**Page text**
In making its decision to execute, deliver and perform this Agreement, such Seller has (a) relied solely upon the representations
and warranties of Purchaser set forth in
Article IV
and acknowledges that (i) such representations and warranties are the
only representations and warranties made by Purchaser and (ii) no representations or warranties whatsoever, express or implied,
are made by any Person other than Purchaser as set forth in
Article IV
and (b) not relied upon any other information provided
by, for or on behalf of Purchaser or its representatives, to such Seller or any of its representatives in connection with the
transactions contemplated by this Agreement. Such Seller acknowledges that Purchaser makes no representations or warranties to
such Seller, express or implied, for any information, documents or other materials that have been provided to such Seller or any
of its Affiliates or representatives except as may be expressly set forth in
Article IV
.
REPRESENTATIONS AND WARRANTIES OF THE PURCHASER
Purchaser hereby represents
and warrants to Sellers that:
Organization
.
Purchaser is a corporation duly organized, validly existing and in good standing under the laws of the State of Delaware and has
all requisite corporate power and authority to own, lease and operate its properties and to carry on its business as now being
conducted.
Authorization
.
Purchaser has all necessary corporate power and authority to execute and deliver this Agreement and to perform its obligations
hereunder. The execution, delivery and performance by Purchaser of this Agreement have been duly authorized by Purchaser’s
board of directors, no other corporate action on the part of Purchaser is necessary to authorize the execution, delivery and performance
by Purchaser of this Agreement. This Agreement has been duly executed and delivered by Purchaser and, assuming due authorization,
execution and delivery hereof by the other Parties hereto, constitutes the valid and binding agreement of Purchaser, enforceable
against Purchaser in accordance with its terms, except as such enforceability (a) may be limited by applicable bankruptcy,
insolvency, fraudulent conveyance, reorganization, moratorium or other similar Laws affecting or relating to enforcement of creditors’
rights generally and (b) is subject to general principles of equity (regardless of whether enforceability is considered in
a proceeding at law or in equity).
Absence
of Restrictions and Conflicts
. The execution and delivery by Purchaser of this Agreement do not, and the performance of its
obligations hereunder shall not,
(i) conflict
with or violate, or require any Consent (that has not been obtained) under, the organizational and governing documents of Purchaser,
(ii) conflict with or violate any Law or License applicable to Purchaser, or by which any material property or asset of Purchaser,
is bound or (iii) require any Consent or result in any violation or breach of or constitute (with or without notice or lapse
of time or both) a default (or give to others any right of termination, amendment, acceleration or cancellation) under, trigger
any payment or give rise to a Lien on any property or asset of Purchaser; or
require any
Consent, approval, waiting period expiration or termination, authorization or permit of, or filing with, or notification to, any
Governmental Entity.

**Objective**
Please carry the agreement excerpt on the purchaser's representations and warranties forward from its final sentence. The data that comes next has no connection to the agreement excerpt.

**Provided data**
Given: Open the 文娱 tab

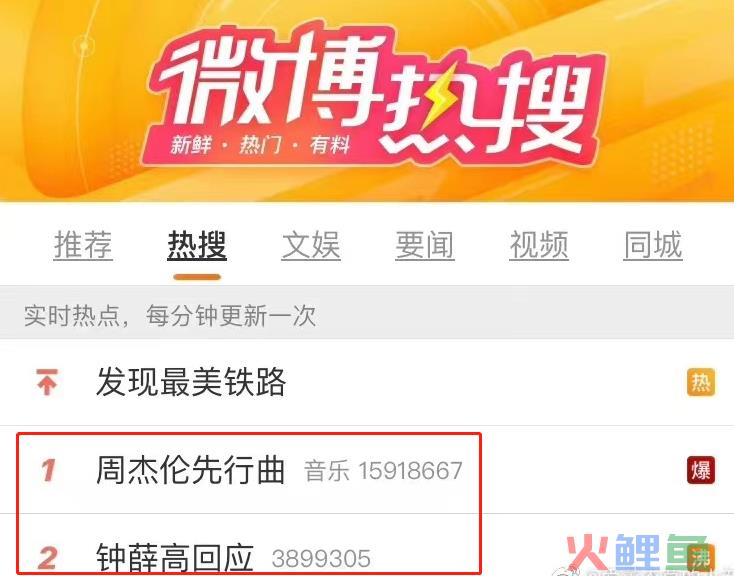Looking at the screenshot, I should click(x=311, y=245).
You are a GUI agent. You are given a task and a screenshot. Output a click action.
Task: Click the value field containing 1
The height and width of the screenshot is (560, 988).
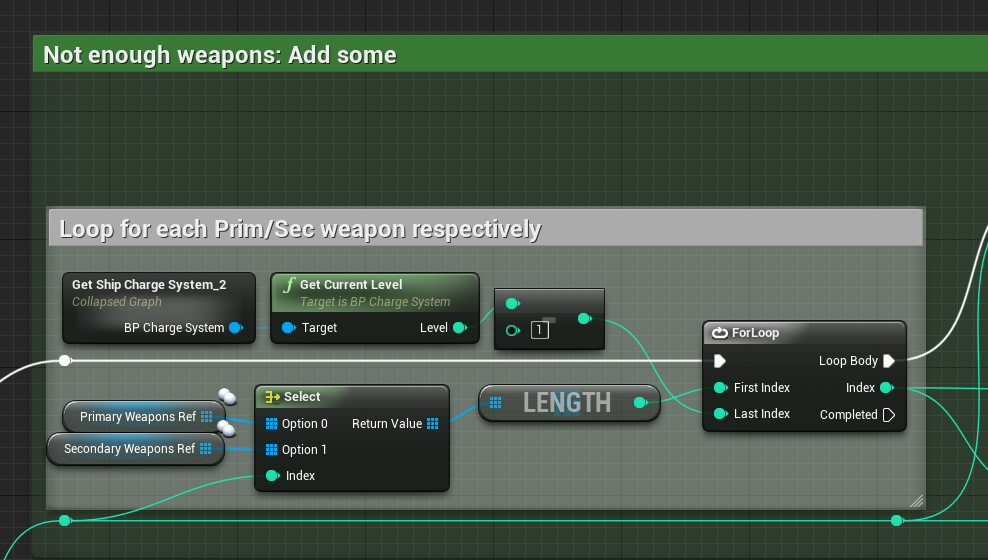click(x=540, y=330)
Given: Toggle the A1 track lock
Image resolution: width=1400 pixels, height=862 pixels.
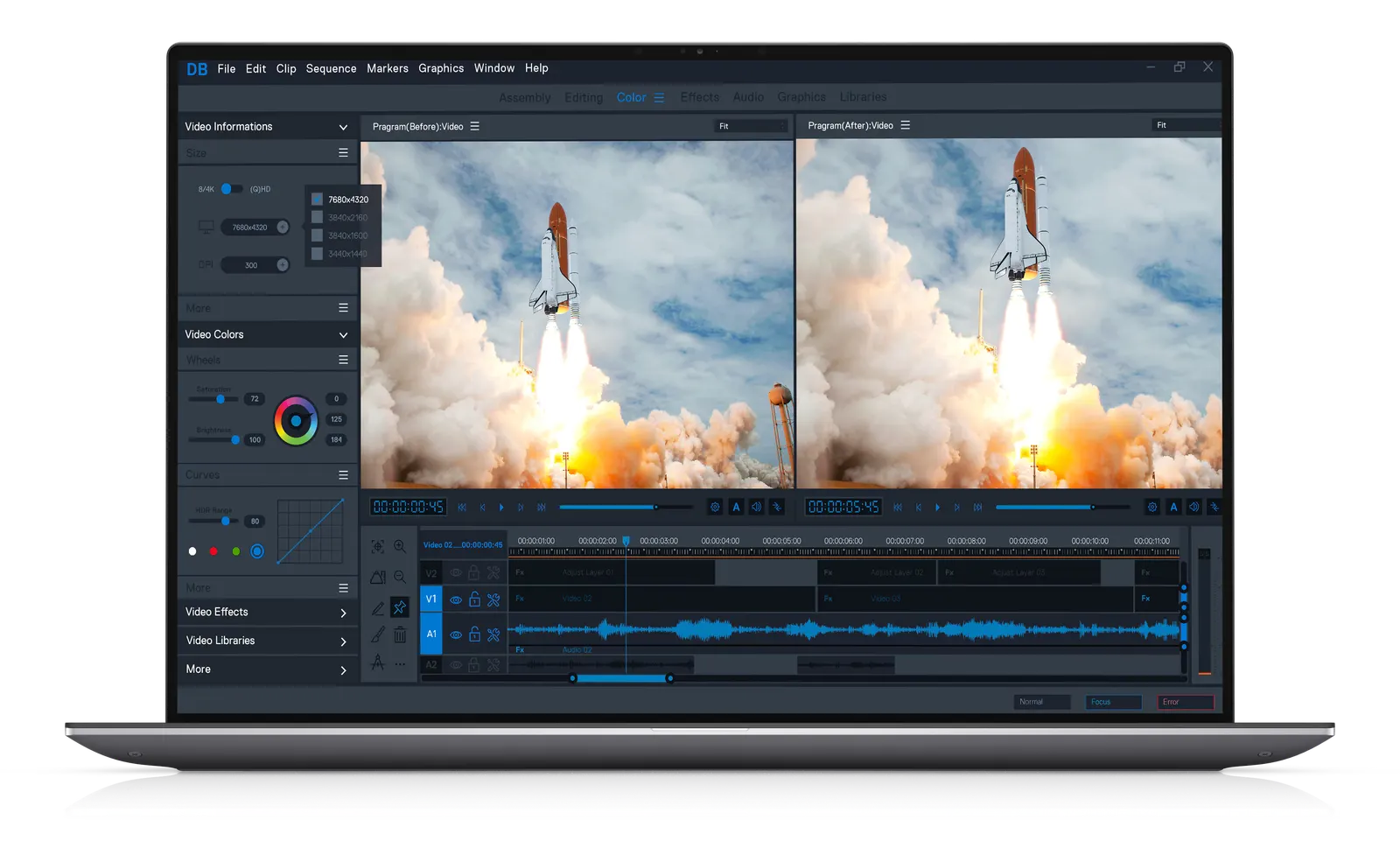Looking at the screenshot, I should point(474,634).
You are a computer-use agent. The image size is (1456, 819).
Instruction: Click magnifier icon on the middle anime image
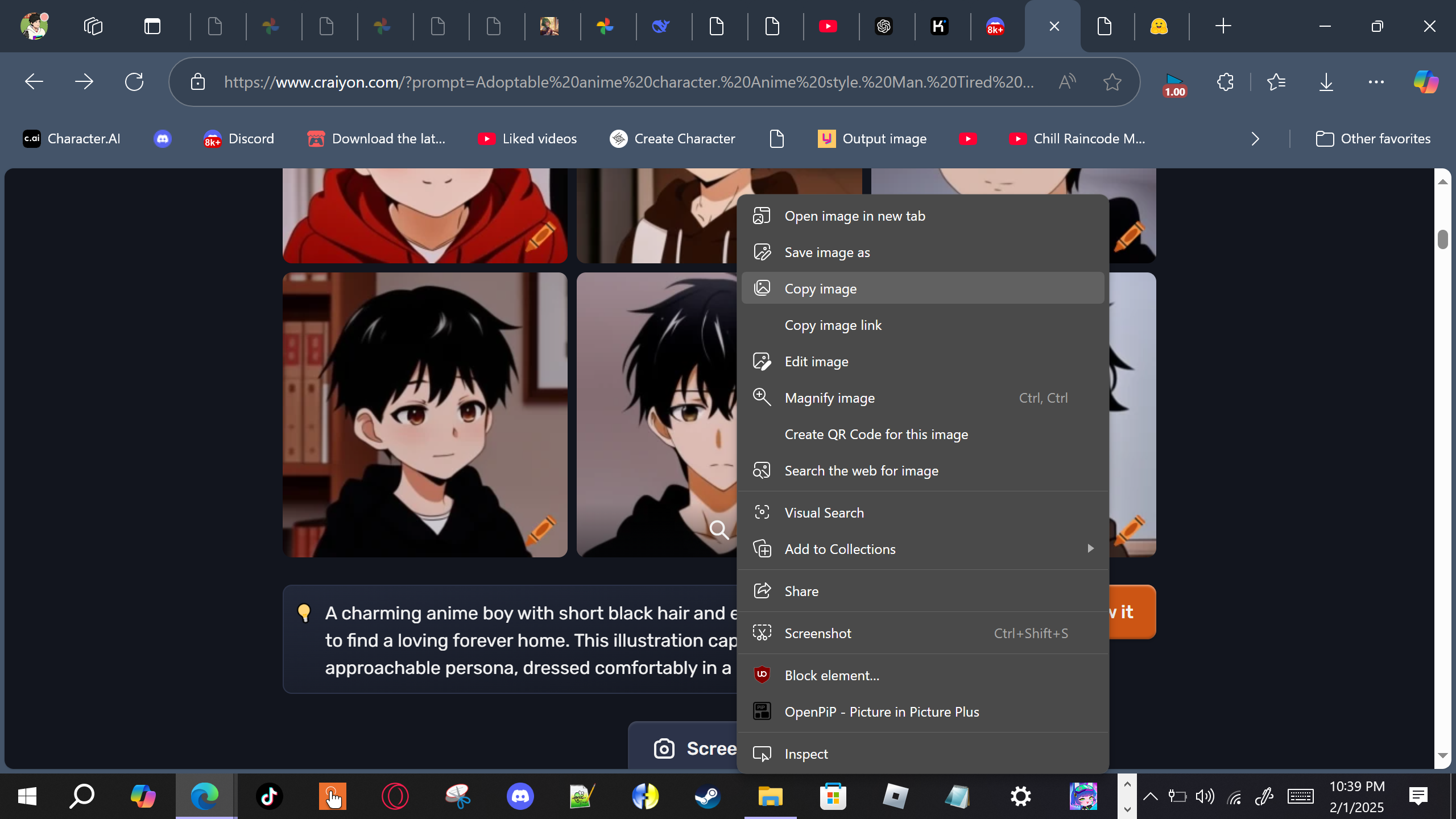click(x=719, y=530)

...

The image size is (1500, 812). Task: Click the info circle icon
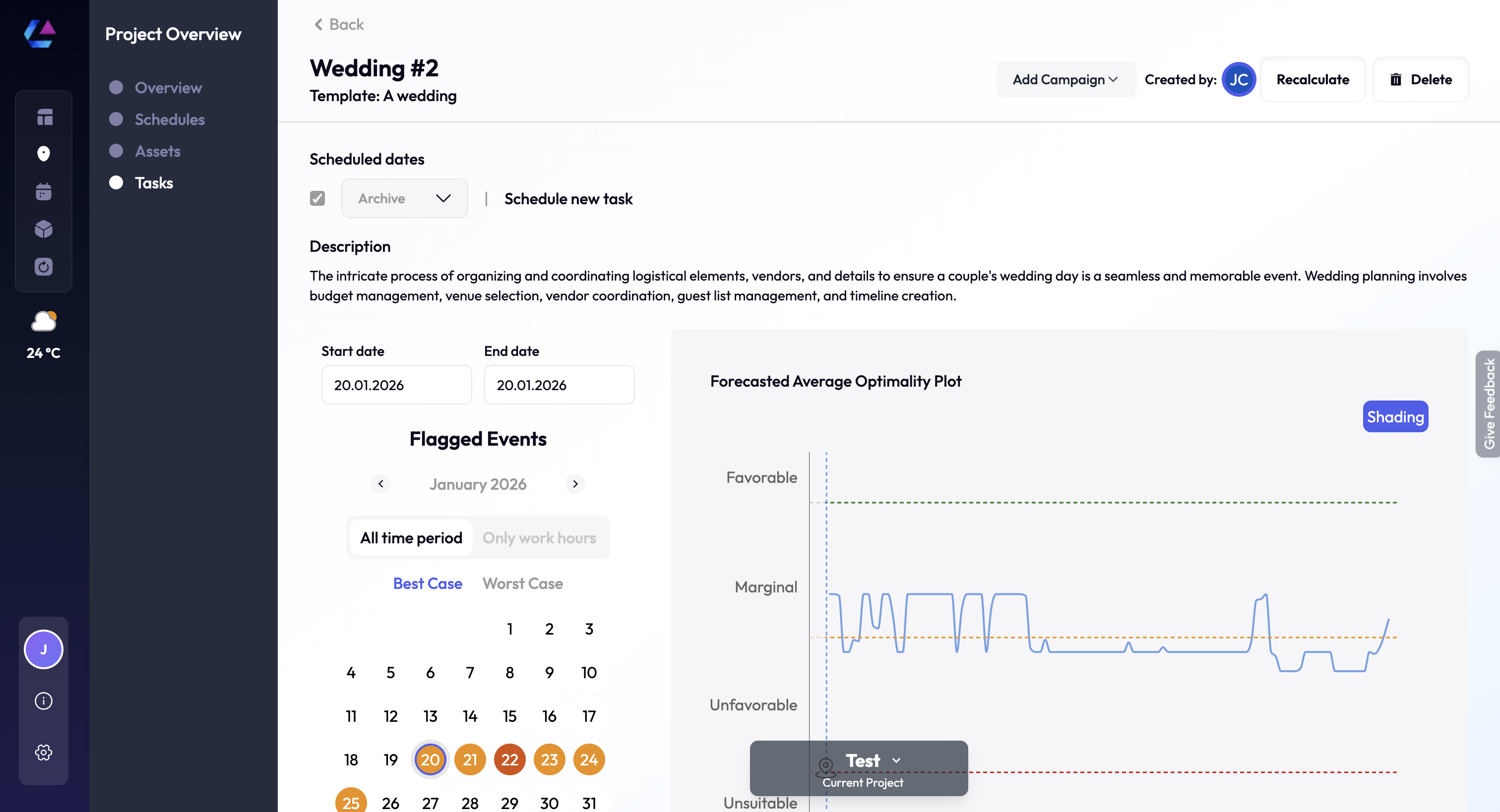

**Task result**
Legal
Proceedings
. There is no Action by or before any Governmental Entity pending or, to the actual knowledge of Purchaser, threatened
against Purchaser, or any of its property reasonably expected to result in a materially adverse effect on Purchaser’s ability
to consummate the transactions contemplated by this Agreement. Purchaser is not subject to any Governmental Order reasonably expected
to result in a materially adverse effect on Purchaser’s ability to consummate the transactions contemplated by this Agreement.
Status
as Accredited Investor
. Purchaser is an “accredited investor” (as that term is defined in Rule 501 of Regulation
D under the Securities Act). Purchaser has such knowledge and experience in business and financial matters so that Purchaser is
capable of evaluating the merits and risks of an investment in the Shares. Purchaser understands the full nature and risk of such
investment.
Brokers,
Finders and Investment Bankers
. Neither Purchaser nor any of its officers, directors or employees or any Affiliate of Purchaser
has employed or engaged any broker, finder, investment banker or other similar Person or incurred any liability for any fees to
any such Person in connection with the transactions contemplated by this Agreement.
Non-Reliance
.
In making its decision to execute and deliver this Agreement and to consummate the transactions contemplated by this Agreement,
Purchaser has (a) relied solely upon the representations and warranties of Sellers set forth in
Article III
and acknowledges
that (i) such representations and warranties are the only representations and warranties made by Sellers and (ii) no representations
or warranties whatsoever, express or implied, are made to Purchaser by any Person other than Sellers as set forth in
Article
III
and (b) not relied upon any other information provided by, for or on behalf of Sellers or their representatives, to Purchaser
or any of its representatives in connection with the transactions contemplated by this Agreement. Purchaser acknowledges that
no representations or warranties, express or implied, are made by Sellers for any information, documents or other materials that
have been provided to Purchaser or any of its Affiliates or representatives except as may be expressly set forth in
Article
III
.
CERTAIN
COVENANTS AND AGREEMENTS
Voting
Agreement; Proxy; Transfer Restrictions
.
Each Seller
shall vote all of the Shares held by such Seller at any annual or special meeting of CORE or in any written consent of its stockholders
in such manner as directed by Purchaser in its sole discretion.
In order to
effect the provisions of
Section 5.1(a)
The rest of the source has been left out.